The newly unveiled ASEAN Economic Community Strategic Plan 2026–2030 signals a definitive pivot toward local currency settlements (LCS) as a primary means of shielding regional economies from external exchange rate shocks. The plan promotes regional payment connectivity and the gradual phasing out of dollar-dominant practices in cross-border transactions.
“The de-dollarization shift in ASEAN is not just ideological; it’s pragmatic,” said Abhay Gupta, Asia fixed income and FX strategist at Bank of America. “The FX deposits accumulated since 2022 are being converted back to local currencies, showing both investor intent and governmental support.”
The move comes in the wake of mounting concerns about the dollar’s use as a geopolitical instrument. According to Barclays’ Mitul Kotecha, recent months have clarified how the dollar has been “used as a sort of weapon” — especially through sanctions and trade policies.
The strategic shift is supported by a range of countries within the ASEAN+3 bloc, which includes China, Japan, and South Korea alongside the 10 ASEAN member nations. As of late 2023, over 80% of trade invoices in this bloc were still conducted in U.S. dollars, but that figure is poised to decline steadily.
ASEAN’s strategy mirrors the wider de-dollarization initiatives also gaining traction among BRICS countries. China continues to advocate for yuan-based trade settlements, while countries like India and Russia are exploring alternative mechanisms to SWIFT, the international dollar-based payment system.

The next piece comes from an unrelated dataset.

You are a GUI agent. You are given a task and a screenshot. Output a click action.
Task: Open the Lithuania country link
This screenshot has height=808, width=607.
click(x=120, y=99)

Lin Li, head of global markets research for Asia at MUFG, believes the shift will reduce FX risks and encourage greater monetary autonomy. “The LCS framework and rising hedging activity are strong indicators that ASEAN wants to establish financial sovereignty in the face of global volatility,” she said.
While the U.S. dollar remains entrenched in global trade and reserves, ASEAN’s collective move could reshape intra-regional trade and investment behavior for years to come.